Our experiment utilized a commonly used paradigm where users perform primary tasks and are occasionally interrupted to perform peripheral tasks. It differs from previous interruption experiments because it measures effects along performance and affective dimensions, controls for task workload by manipulating only the time at which peripheral tasks are presented, and uses a theoretical basis for selecting the timings. Many prior experiments have measured the effects of interruption using some combination of completion time, error rate, and decision-making; including (Czerwinski et al., 2000a, Kreifeldt and McCarthy, 1981, Latorella, 1998, Monk et al., 2002, Speier et al., 1999, Trafton et al., 2003). In addition to completion time and error rate, our experiment measures effects of interruption along affective dimensions of annoyance and anxiety. Understanding these effects is particularly important for information workers and end users, as a few extra seconds or errors made on a task may be of low consequence relative to unnecessary increases in stress (Motowidlo, Packard, & Manning, 1986). While the interruption experiment conducted by Zijlstra, Roe, Leonora, and Krediet (1999) also measured affective dimensions, that experiment did not control for task workload. Our experiment controls for task workload by manipulating only the time at which peripheral tasks are presented to a user relative to a sequence of primary tasks.

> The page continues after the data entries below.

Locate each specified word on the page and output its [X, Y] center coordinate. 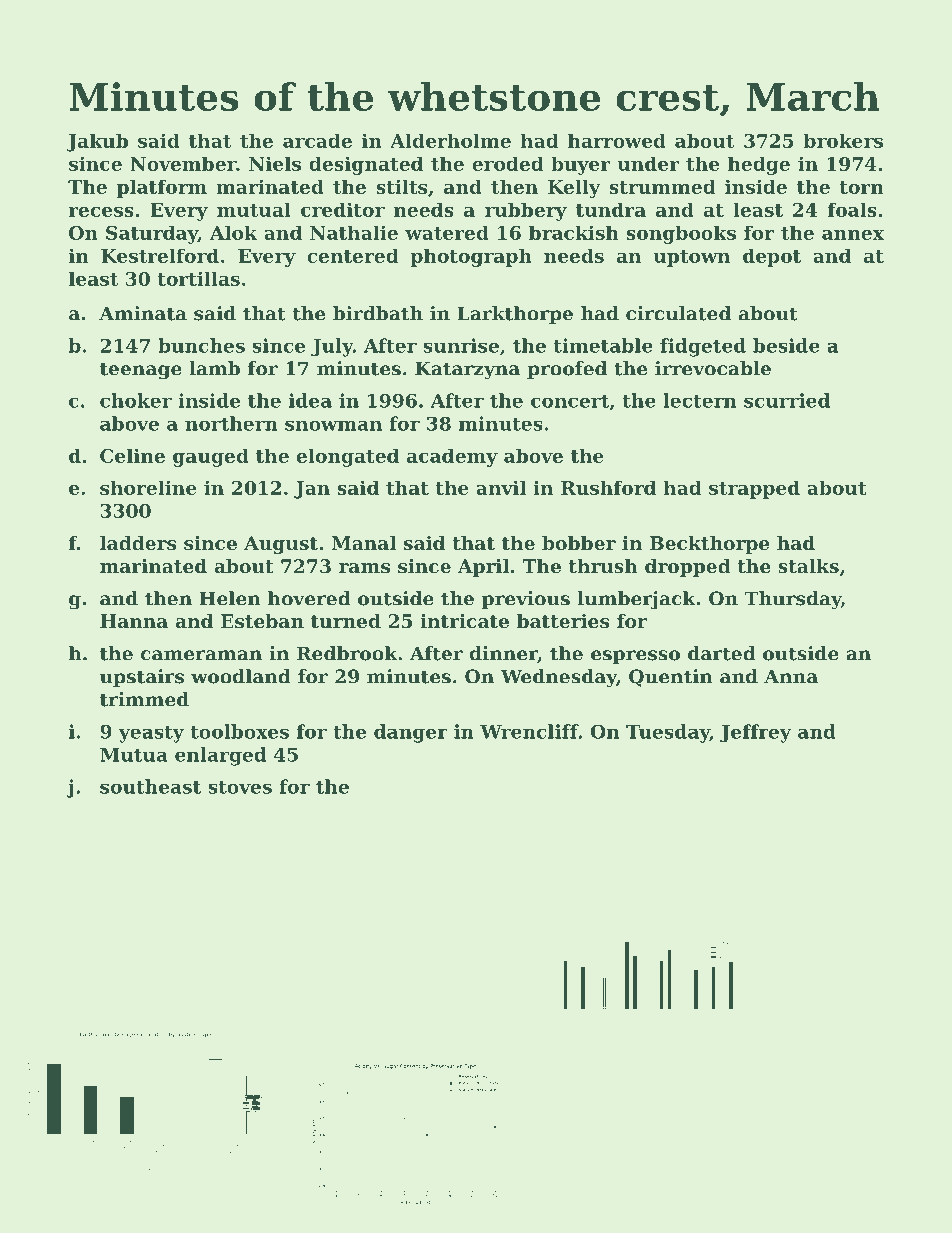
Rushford [608, 487]
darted [722, 653]
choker [136, 400]
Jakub [97, 142]
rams [364, 568]
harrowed [617, 140]
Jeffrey [756, 733]
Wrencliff [529, 731]
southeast [150, 786]
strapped [754, 489]
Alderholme [450, 140]
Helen [230, 598]
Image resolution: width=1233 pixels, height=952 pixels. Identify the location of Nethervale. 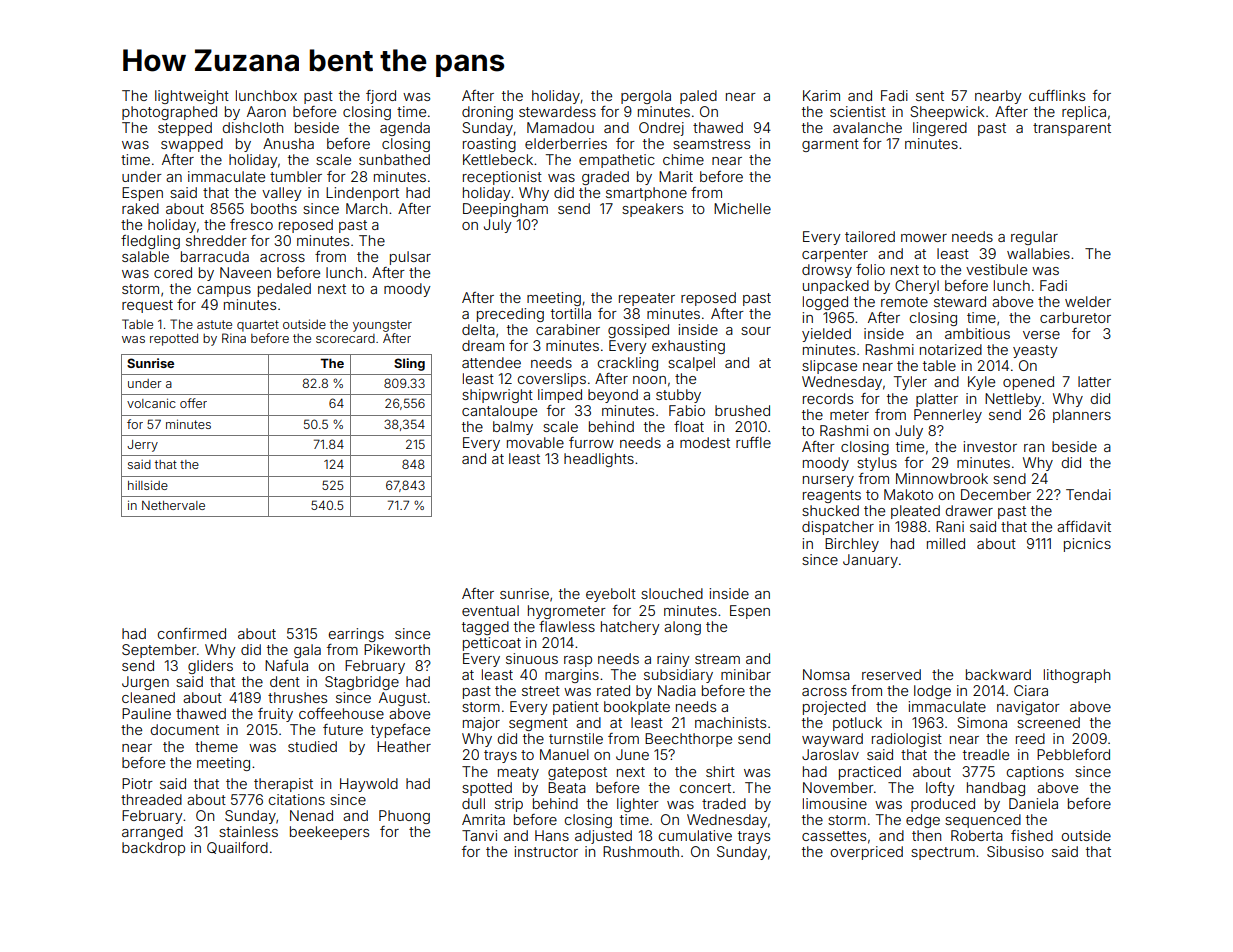
(173, 505).
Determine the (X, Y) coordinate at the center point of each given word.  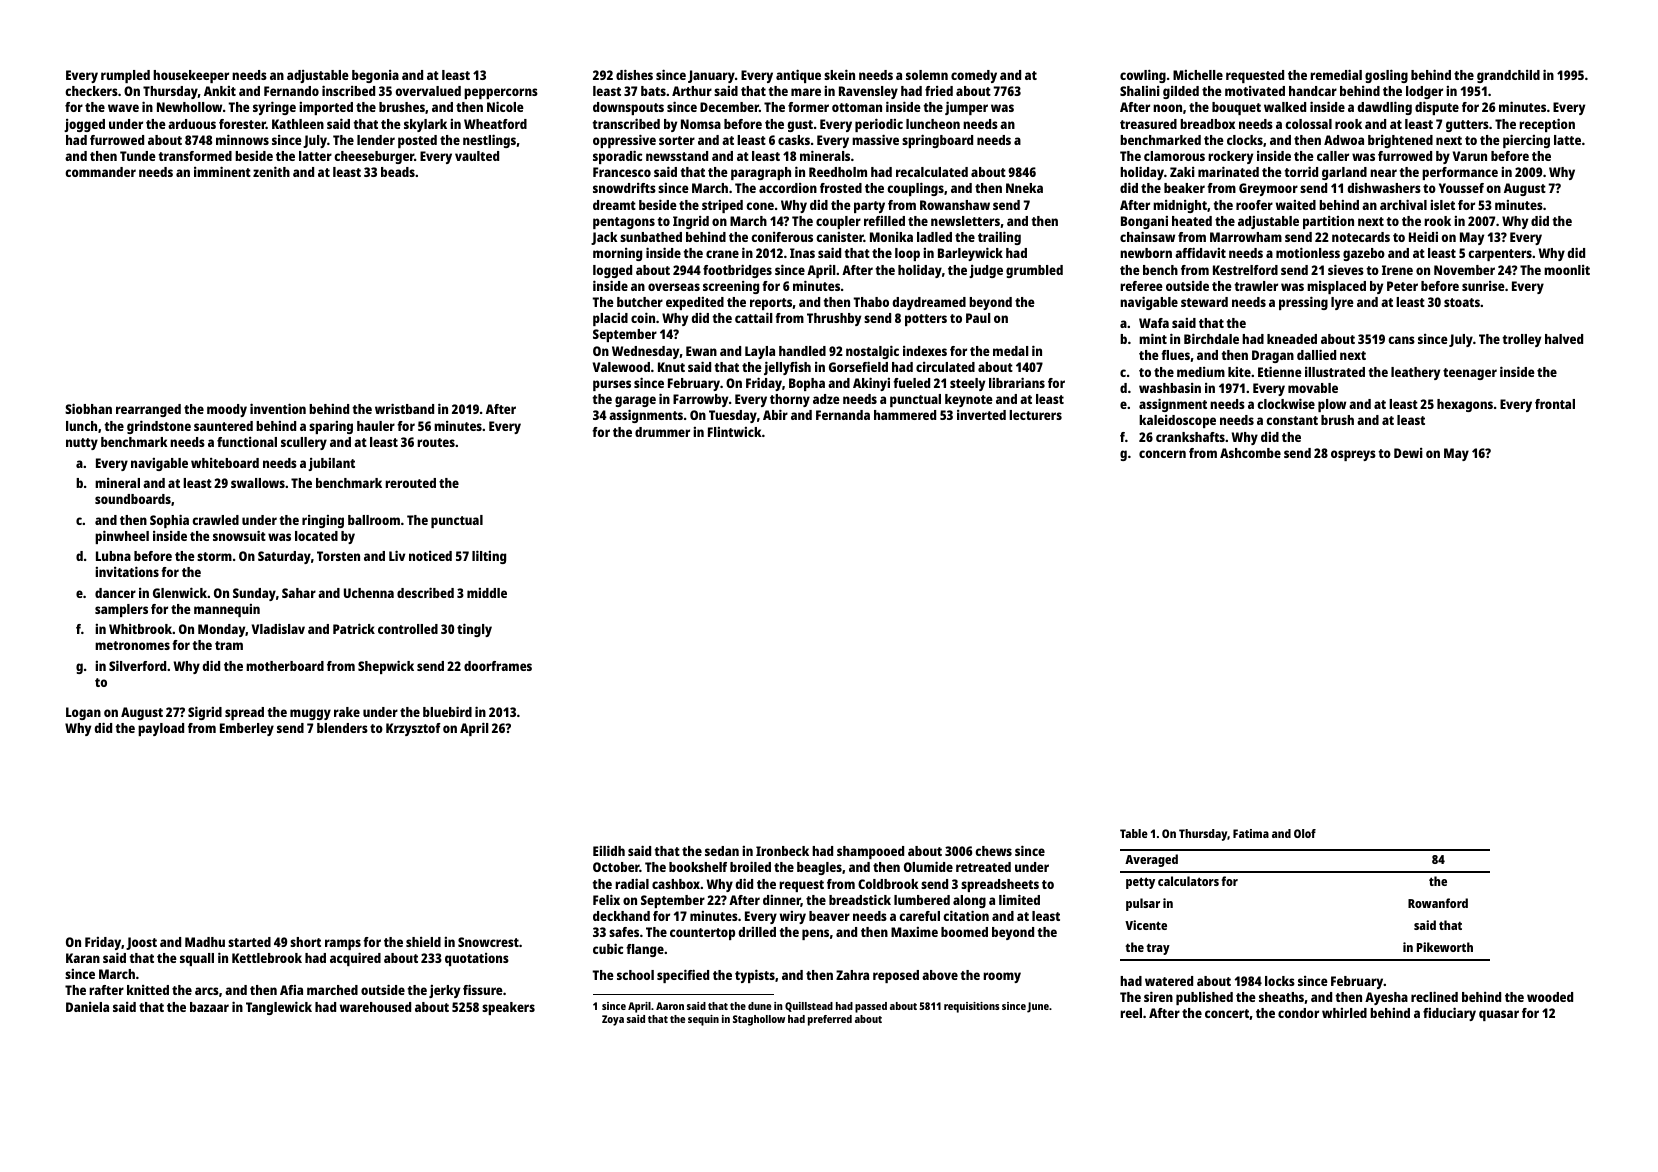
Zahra (852, 975)
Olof (1305, 833)
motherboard (285, 666)
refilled (884, 221)
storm (214, 556)
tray (1158, 949)
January (711, 76)
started (249, 942)
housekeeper (191, 76)
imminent (222, 171)
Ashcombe (1250, 453)
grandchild (1508, 76)
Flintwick (735, 432)
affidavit (1200, 252)
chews (993, 851)
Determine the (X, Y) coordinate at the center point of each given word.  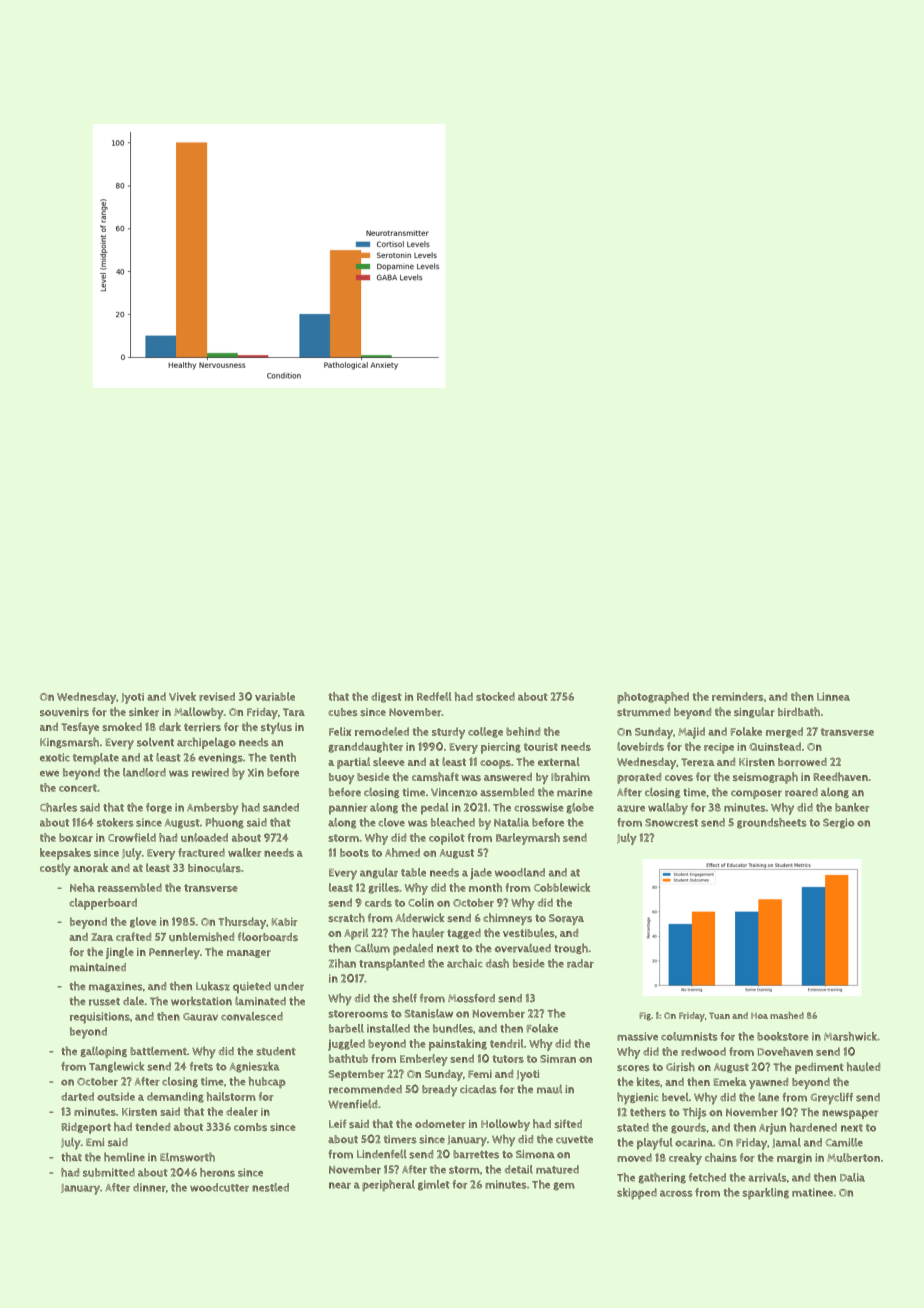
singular (754, 712)
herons (217, 1172)
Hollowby (505, 1125)
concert (78, 788)
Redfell (434, 696)
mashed (787, 1015)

We selected moments for interrupting a primary task sequence from theoretical arguments by Miyata and Norman (1986). The authors speculate that task boundaries represent more opportune moments for interruption because users have reduced mental workload at these moments. When a user completes a task, the executive system releases allocated resources, momentarily reducing workload before the cycle of allocation/deallocation occurs again for the next task. The boundary period from when resources are released to when resources are allocated for the next task should represent an opportune, or less disruptive, moment for interruption. Combining this hypothesis with a coarse structure of a primary task sequence, our experiment compares two moments for presenting peripheral tasks – between vs. during the execution of primary tasks.

For the experiment, we developed six categories of primary tasks: adding, counting, reading comprehension, image comprehension, selection, and registration, and two categories of peripheral tasks: reading news headlines and reasoning about market actions. Primary tasks were designed to be representative of tasks often performed within larger interactive activities and peripheral tasks were designed to be representative of information often maintained at the periphery of user attention. Users were divided into an Experimental and Control group. In the Experimental group, a user performed a sequence of three tasks from a primary category. The execution of one primary task was interrupted with a reading task, another was interrupted with a reasoning task, and the remaining task was not interrupted. This procedure was then repeated for the five remaining task categories. In the Control group, users performed the same primary tasks except that peripheral tasks were now presented at the boundaries between those tasks, which controlled for task workload. We measured completion time, error rate, annoyance, and anxiety, and validated difficulty of the primary tasks using subjective ratings.

Results show that when peripheral tasks interrupt the execution of primary tasks, users require more time to complete the primary tasks, commit more errors across tasks, and experience more annoyance and anxiety than when those same peripheral tasks are presented between the primary tasks. When extrapolated over the millions of computer users whose tasks are being increasingly interrupted by applications executing outside their focus of attention, our results show that the collective impact of these interruptions could be quite remarkable.

Since only the timing of peripheral tasks was manipulated, our results motivate the use of a temporal strategy in attention-aware systems for mitigating effects of interruption. By deferring delivery of peripheral information until coarse boundaries are reached during task execution, the resulting interruption would have considerably less disruptive impact. As shown by our results, a small delay in delivery could lead to a large mitigation of disruption.